The problem is, that’s not true. Cost-sharing is not based relative to income, but rather is a fixed amount and/or a percentage of health care charges. Therefore, common sense points out that the overall burden of any given level of cost-sharing decreases as an individual’s income increases. Translation: cost-sharing hits the poor the hardest.

Now, in an effort to woo states that have so far declined to participate in the Medicaid expansion under the Affordable Care Act, the Department of Health and Human Services has published a proposed rule that would permit states to charge “higher than nominal levels” of cost-sharing to Medicaid beneficiaries earning more than 100% of the federal poverty level.

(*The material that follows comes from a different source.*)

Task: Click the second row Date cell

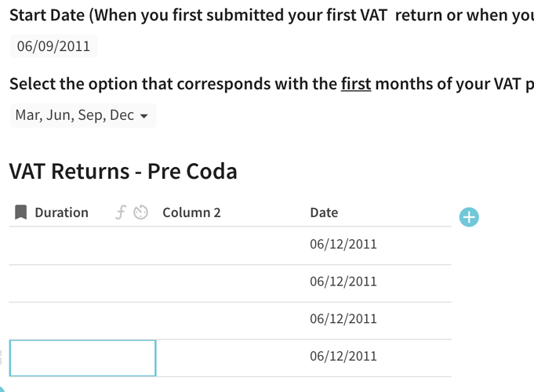Action: tap(343, 281)
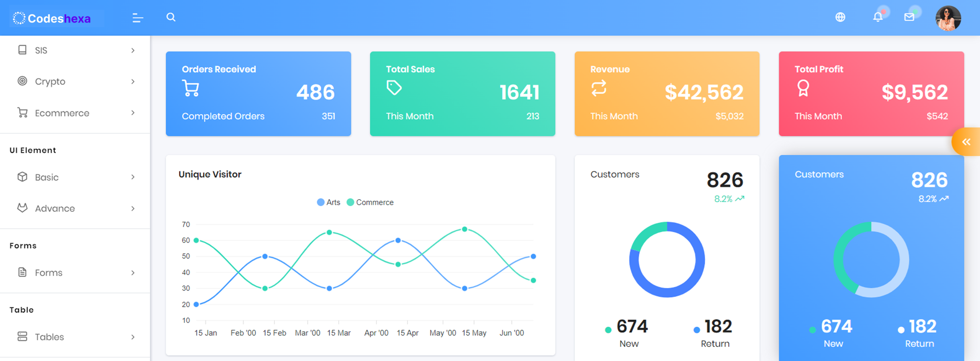Expand the SIS sidebar section
This screenshot has height=361, width=980.
click(x=41, y=50)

While this does continue to protect the poorest of the poor, it exposes those marginally less poor to a significant cost barrier, which the RAND Health Insurance Experiment tells us means they will seek less care. As we know from the Oregon Health Study, when the uninsured suddenly gain Medicaid coverage, they have better access to care, use more of it, and it costs more money than leaving them to go without altogether.

Unfortunately, the current political compromise is likely to throw a wrench into the works. Expanding coverage for low-income Americans, while shifting more of the financial burden of their care directly onto them, is a recipe for a disaster of underinsurance, where individuals are covered in spirit, but remain vulnerable in practice. We would do better to be honest with ourselves and just deny them coverage.

Brad Wright is an Assistant Professor of health management and policy who blogs at Wright on Health.